The financial earthquake that triggered the bankruptcy of the technology bank, Silicon Valley Bank (SVB), this Friday, added complicated news. It turned out that Greg Becker, the head of the entity, was selling up to 3.6 million dollars of shares two weeks before bankruptcy.

The United States government intervened in the bank to protect customer deposits and try to avoid an unpredictable domino effect. The SVB is number 16 among the largest banks in the United States and its bankruptcy It is the second in the country’s banking history this century after the 2008 crisis.

Becker’s moves add another element to SVB’s scrutiny. The financiers sold 12,451 shares on February 27, the first time he had done so in more than a year, according to forms submitted to regulatory authorities seen by Bloomberg.

The plan to sell the shares had been delivered just over a month earlier, on January 26. Amid growing suspicions, both Becker and SVB they did not answer up to now to press inquiries as to whether this sale of shares simply responded to a temporary coincidence.

The entity, founded 40 years ago and recognized for financing Silicon Valley technology start-ups to which large banks are often reluctant to lend money, began to suffer a run last Thursday.

It happened after a letter from Becker to the shareholders of SVB became known in which he indicated that the bank had a loss of US$1.8 billion in the first quarter and that, faced with this, it was planning an accelerated placement of shares of US$ 1,750 million to clean up its capital position.

The lethal jump in rates

SVB was particularly affected by the sudden change in US monetary conditions: in 2021 companies backed by venture capital firms managed to raise a record US$330 billion in funding, in a context of ultra-low rates by the Fed.

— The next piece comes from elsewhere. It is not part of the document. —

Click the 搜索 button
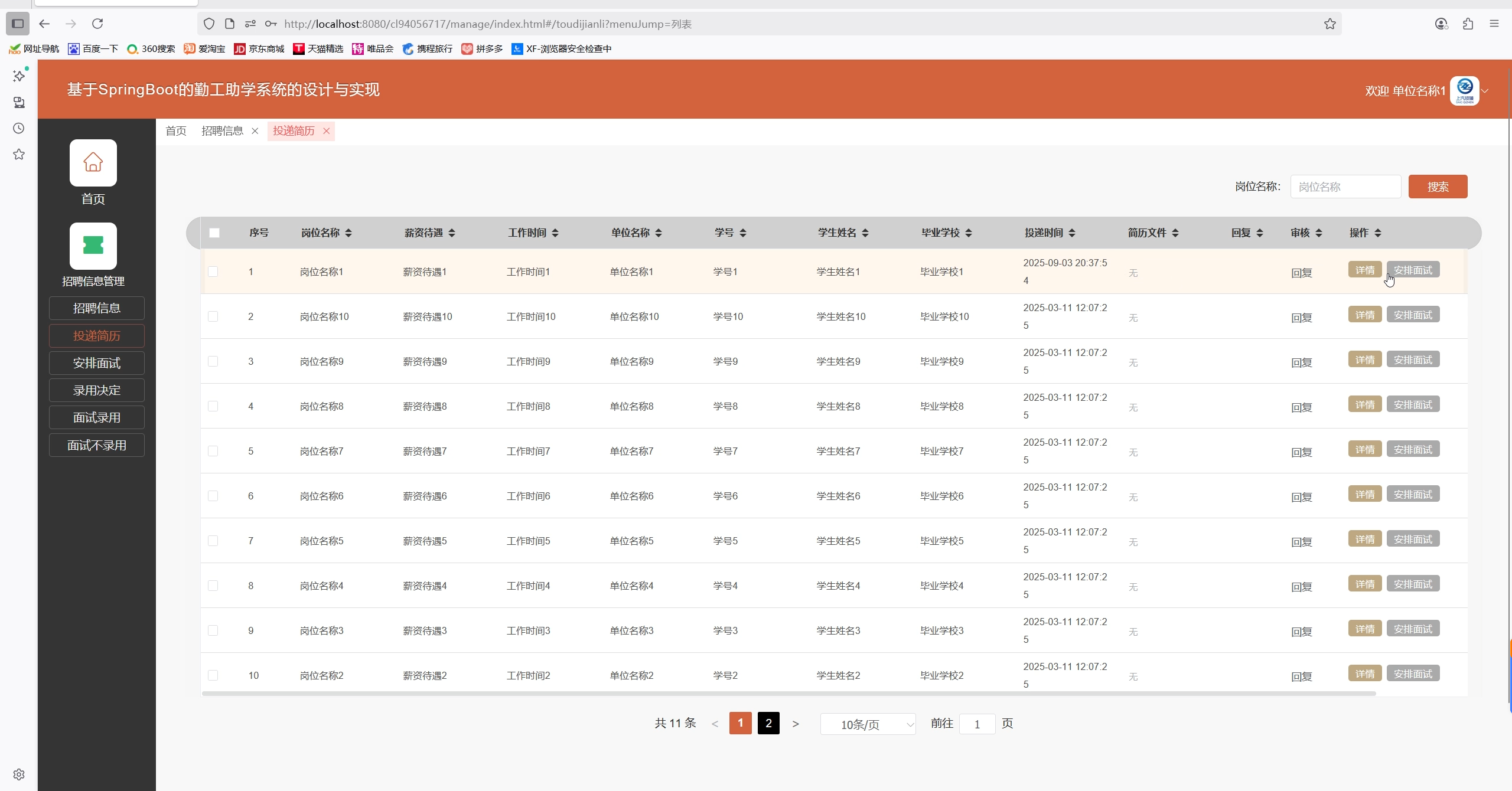The width and height of the screenshot is (1512, 791). coord(1437,187)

The bank took billions of dollars in deposits and, confident that rates would not change, he put the money into long-term Treasury bonds. However, with record inflation in 40 years, the Fed ordered one of the fastest monetary adjustments in its history, and the bonds lost much of their value.

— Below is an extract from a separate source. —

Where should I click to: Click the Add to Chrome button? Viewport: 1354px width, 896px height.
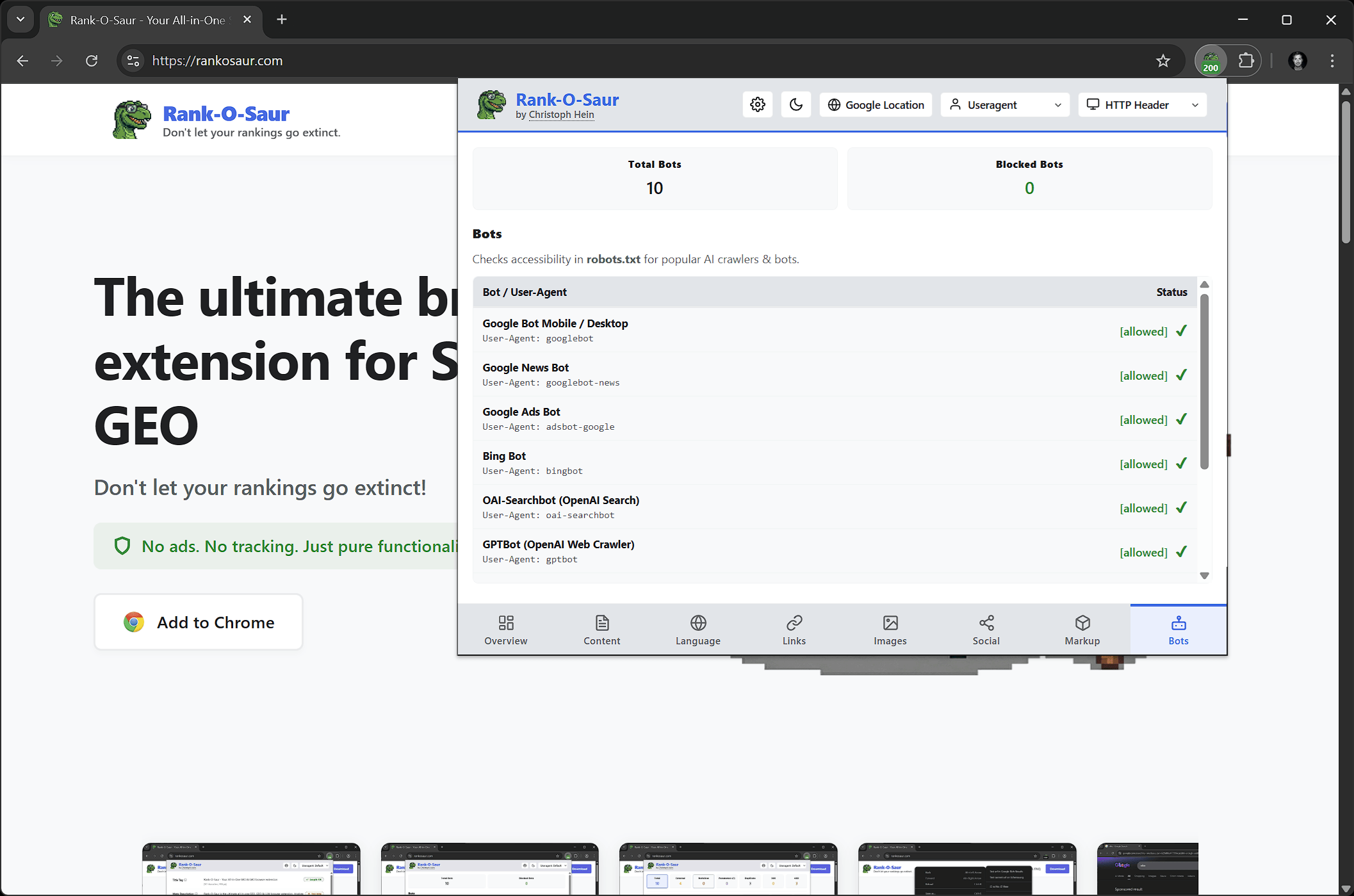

Another effect of the rate hike was the impact on the technology sector, since these companies -especially in their early stages of development- are the ones that more need cheap financing to solve a growth that is not profitable in its first years. Without financing, they need to withdraw their savings from banks.

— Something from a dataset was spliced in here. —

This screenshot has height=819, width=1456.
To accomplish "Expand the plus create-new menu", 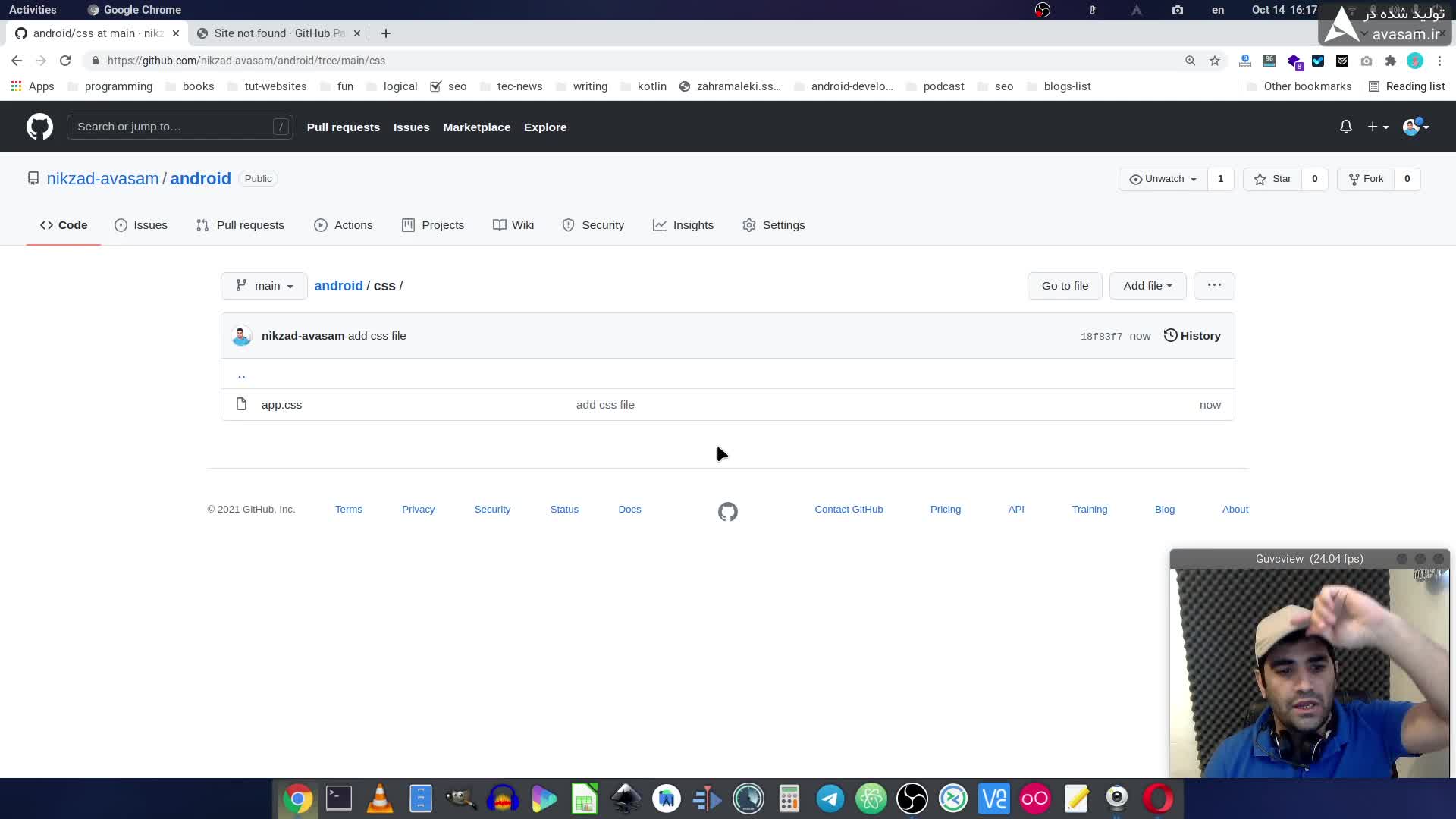I will click(1377, 127).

Greg Becker, el Ceo of SVB AFP

In a domino effect, the rate hike caused SVB’s deposits to fall and the bank had to sell its devalued bonds at a loss. After Becker’s letter became known, a bank run began in which investors and savers tried to extract US$42 billion in less than 24 hours.

The withdrawal was prompted by the very own venture capital firms that advised the startups withdraw funds from the bank faced with the risk of insolvency, despite Becker’s pleas for calm to the bank’s large clients. At the time of its closure by the federal authorities on Friday, the bank registered a negative balance of US$ 958 million.

According to the California Department of Financial Protection and Innovation (DFPI) ?the authority that ordered its closure- the run ?caused the bank to be unable to pay its obligations.?

The fall of SVB is the biggest failure in the US financial system since the Lehman Brothers crisis of 2008. It had $209 billion in total assets at the end of 2022.

now the market fears of a contagion effect in other banking entities: in particular, the sight is set on the medium and small banks that were left out of the FED’s radar and that took riskier positions compared to the great players.

In 2018, the Trump administration reversed some of the heavy regulations imposed by the 2008 crisis on these small banks, raising the requirement to qualify as a “systematically important” bank from $50 billion to $250 billion. for example, requires annual financial stress tests.

Meanwhile, among SVB’s client startups there is concern about not being able to pay their salaries from next week. It is that the Federal Deposit Insurance Corporation (FDIC), the federal authority that will be the depository of the bank’s funds, promised access on Monday to insured deposits, but this protection only covers those that are less than US$ 250,000, a minority percentage among bank customers.